Peringatan dari Perdana Menteri Polandia ini dikeluarkan hanya beberapa jam setelah Amerika Serikat memutuskan untuk menarik sekitar 5.000 tentaranya dari Jerman. Menurut PM Tusk, ancaman terbesar bagi aliansi trans-Atlantik tidak datang dari musuh eksternal, melainkan dari disintegrasi yang terus berlanjut dari dalam. Penarikan pasukan AS yang ditempatkan di Jerman serta konflik antara Presiden Trump dan Kanselir Merz merupakan tanda-tanda yang mengisyaratkan disintegrasi ini.

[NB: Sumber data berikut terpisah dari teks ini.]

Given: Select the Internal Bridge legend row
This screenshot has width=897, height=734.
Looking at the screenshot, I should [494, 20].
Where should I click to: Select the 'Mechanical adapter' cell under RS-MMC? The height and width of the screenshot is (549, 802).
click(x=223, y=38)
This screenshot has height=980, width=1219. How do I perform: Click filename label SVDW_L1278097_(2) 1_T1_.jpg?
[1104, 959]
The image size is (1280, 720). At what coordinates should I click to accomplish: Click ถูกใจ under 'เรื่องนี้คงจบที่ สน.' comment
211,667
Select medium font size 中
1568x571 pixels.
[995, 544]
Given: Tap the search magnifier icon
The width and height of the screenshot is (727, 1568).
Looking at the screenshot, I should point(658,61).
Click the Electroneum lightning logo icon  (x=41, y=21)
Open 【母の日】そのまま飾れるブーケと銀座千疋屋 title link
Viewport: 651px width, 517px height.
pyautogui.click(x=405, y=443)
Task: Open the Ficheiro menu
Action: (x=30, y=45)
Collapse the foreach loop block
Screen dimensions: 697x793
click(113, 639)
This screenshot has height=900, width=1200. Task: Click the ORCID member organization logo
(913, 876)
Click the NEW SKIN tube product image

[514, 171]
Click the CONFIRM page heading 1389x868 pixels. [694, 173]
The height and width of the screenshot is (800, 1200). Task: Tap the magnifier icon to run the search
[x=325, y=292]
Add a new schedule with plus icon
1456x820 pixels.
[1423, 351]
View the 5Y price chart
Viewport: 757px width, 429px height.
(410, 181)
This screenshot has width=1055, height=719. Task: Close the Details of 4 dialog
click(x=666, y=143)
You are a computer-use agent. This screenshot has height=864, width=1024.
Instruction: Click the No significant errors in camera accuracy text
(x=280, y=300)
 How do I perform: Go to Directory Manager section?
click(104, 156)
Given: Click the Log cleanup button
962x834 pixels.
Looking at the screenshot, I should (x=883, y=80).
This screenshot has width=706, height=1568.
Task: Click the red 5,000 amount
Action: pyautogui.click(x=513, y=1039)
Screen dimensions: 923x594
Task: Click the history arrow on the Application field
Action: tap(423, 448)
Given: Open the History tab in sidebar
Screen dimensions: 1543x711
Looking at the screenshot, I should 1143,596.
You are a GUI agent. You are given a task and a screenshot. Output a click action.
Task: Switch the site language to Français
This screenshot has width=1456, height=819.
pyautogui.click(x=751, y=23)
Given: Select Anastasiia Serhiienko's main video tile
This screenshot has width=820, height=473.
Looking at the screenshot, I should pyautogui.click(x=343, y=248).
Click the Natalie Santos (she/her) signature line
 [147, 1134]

PM Tusk berpendapat bahwa, ketika AS, pilar utama Pakta Pertahanan Atlantik Utara (NATO), mulai mengurangi kehadirannya di Eropa, negara-negara anggota akan terpaksa menghadapi kekosongan keamanan yang lebih besar. Hal ini tidak hanya melemahkan solidaritas dan kemampuan pertahanan bersama, tetapi juga memaksa negara-negara Eropa untuk memikul tanggung jawab yang lebih besar dalam menjamin keamanan aliansi.

Menurut data dari Departemen Perang AS, hingga Desember 2025, terdapat lebih dari 36.000 tentara aktif AS yang ditempatkan di pangkalan-pangkalan di seluruh Jerman, bersama dengan hampir 1.500 tentara cadangan dan 11.500 pegawai sipil. Jerman juga merupakan lokasi markas besar Komando Eropa dan Komando Afrika AS.